In Texas, unintentional user error in reporting pregnancy status may be responsible. Texas' current electronic death registration system displays pregnancy status options as a dropdown list. The “pregnant at the time of death” option is directly below the “not pregnant within the past year” option; this could have led to erroneous selection and could explain why pregnancy at the time of death was reported for nearly 76% (n=56) of the 74 obstetric-coded deaths with no evidence of pregnancy on review. The percentage of death certificates submitted electronically increased from 63% in 2010 to 91% in 201221; therefore, data error among new users could have contributed to the increase in maternal mortality ratios seen during this time. In the future, separate radio buttons for each pregnancy status option are recommended, along with user training for death certificate completion and promotion of best practices for data reporting to prevent user error and ensure data accuracy.

Study strengths include rigorously examining all Texas obstetric-coded deaths in 2012 using vital records matching, medical and death investigation record review, and other information. Data matching also helped to identify several additional maternal deaths.

However, certain study limitations should be taken into consideration. For 15 obstetric-coded deaths (10.2%), insufficient information was available to determine recent pregnancy. These deaths were excluded from calculation of enhanced maternal mortality ratio estimates, potentially resulting in a slight underestimate of the maternal mortality ratio. However, had these deaths been included, the resulting maternal mortality ratio would still be significantly lower than that obtained using the standard method (18.6/100,000 vs 38.4/100,000; P<.001).

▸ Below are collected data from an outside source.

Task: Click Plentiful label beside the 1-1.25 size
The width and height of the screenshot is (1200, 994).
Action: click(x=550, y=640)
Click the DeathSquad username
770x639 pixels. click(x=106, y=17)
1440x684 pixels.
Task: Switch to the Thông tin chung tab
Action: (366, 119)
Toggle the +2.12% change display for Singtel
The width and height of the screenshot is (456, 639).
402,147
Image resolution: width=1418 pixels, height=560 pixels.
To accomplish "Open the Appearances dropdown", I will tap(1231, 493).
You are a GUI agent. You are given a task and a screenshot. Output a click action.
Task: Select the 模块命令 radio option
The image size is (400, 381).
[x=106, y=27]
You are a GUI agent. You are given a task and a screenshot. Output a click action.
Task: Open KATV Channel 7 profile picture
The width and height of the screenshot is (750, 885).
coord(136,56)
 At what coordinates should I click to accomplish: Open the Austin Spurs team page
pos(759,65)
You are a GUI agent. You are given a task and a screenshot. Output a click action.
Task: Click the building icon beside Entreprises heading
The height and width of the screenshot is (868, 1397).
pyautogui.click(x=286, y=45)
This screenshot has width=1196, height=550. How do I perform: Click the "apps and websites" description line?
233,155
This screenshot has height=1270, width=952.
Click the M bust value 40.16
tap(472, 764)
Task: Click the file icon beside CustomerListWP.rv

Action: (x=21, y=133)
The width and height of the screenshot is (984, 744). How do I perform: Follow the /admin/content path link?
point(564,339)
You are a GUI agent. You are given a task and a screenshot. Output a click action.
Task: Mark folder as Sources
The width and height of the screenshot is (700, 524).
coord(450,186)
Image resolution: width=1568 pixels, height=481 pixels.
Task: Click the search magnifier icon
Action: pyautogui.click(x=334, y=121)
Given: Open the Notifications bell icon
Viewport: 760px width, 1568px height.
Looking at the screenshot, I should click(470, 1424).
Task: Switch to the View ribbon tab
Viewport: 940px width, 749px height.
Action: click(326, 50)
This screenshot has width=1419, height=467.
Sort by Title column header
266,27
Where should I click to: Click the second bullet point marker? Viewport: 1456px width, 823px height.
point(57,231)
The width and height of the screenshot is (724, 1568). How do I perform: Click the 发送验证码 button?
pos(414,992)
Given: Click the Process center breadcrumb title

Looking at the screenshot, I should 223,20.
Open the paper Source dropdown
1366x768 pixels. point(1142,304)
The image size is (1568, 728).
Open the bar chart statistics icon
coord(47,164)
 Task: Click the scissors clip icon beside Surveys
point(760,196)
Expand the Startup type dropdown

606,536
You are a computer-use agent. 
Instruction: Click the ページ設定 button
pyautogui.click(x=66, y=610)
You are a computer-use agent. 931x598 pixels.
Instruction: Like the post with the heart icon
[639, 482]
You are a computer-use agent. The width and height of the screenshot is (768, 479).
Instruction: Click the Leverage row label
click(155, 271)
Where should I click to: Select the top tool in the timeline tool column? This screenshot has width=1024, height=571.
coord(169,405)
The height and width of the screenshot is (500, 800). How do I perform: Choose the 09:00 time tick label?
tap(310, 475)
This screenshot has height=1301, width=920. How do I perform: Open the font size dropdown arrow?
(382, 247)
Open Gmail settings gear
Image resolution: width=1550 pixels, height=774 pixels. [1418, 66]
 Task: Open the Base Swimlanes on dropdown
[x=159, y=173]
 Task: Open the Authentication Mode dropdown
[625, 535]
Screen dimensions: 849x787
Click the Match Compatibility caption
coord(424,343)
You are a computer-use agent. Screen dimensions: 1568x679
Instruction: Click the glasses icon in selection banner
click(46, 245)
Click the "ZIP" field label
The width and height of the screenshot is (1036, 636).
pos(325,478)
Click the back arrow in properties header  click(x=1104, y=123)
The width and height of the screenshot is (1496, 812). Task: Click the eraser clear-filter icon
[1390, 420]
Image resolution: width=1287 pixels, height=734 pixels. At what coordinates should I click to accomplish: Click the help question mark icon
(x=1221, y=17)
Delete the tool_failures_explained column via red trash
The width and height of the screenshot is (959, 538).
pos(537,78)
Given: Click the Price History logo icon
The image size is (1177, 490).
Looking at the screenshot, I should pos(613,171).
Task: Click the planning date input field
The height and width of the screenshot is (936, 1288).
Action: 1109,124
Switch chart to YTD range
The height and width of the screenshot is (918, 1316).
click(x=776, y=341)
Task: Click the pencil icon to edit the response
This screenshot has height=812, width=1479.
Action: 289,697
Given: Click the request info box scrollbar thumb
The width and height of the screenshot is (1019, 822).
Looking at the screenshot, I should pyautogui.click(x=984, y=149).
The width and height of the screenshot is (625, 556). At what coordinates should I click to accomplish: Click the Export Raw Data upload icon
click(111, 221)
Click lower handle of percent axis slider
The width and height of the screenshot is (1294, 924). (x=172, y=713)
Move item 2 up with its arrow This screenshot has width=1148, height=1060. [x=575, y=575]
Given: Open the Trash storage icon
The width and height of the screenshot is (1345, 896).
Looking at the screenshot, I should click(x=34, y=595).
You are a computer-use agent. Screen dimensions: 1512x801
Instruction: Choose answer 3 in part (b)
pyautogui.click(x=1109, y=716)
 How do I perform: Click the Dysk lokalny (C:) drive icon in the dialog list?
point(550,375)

Additional maternal deaths not captured by the standard method were identified through data matching. However, it is possible that a few nonobstetric-coded maternal deaths during early pregnancy might have been missed using our enhanced method because there was no matching birth or fetal death record. In the future, we will modify our enhanced method to include a review of medical records for all nonobstetric-coded deaths with a pregnancy status indicating pregnancy at the time of death or within 42 days.

Finally, because this enhanced method is different from the method used by others to calculate maternal mortality numbers and ratios, our 2012 Texas maternal mortality ratio cannot be compared with other states' maternal mortality ratios or with Texas estimates for other years. However, we will use this new method to confirm maternal deaths and calculate maternal mortality ratios for additional years so that trends can be assessed. The Texas Maternal Mortality and Morbidity Task Force will also use this enhanced methodology going forward to identify cases for review. We do know that when using the standard method for identifying maternal deaths, the Texas maternal mortality ratio has decreased from 2012 to 2015.22,23

In conclusion, results indicate that relying solely on obstetric cause-of-death codes for identifying maternal deaths is insufficient and can lead to inaccurate maternal mortality ratios. A method enhanced with data matching and review of relevant medical and death investigation records yields more accurate ratios. Although labor-intensive to implement, we feel that this enhanced method is a necessary step to understand and improve maternal death reporting. Our results likely have national implications, because miscoding of obstetric deaths may occur in other states and affect the accuracy of their maternal mortality ratios.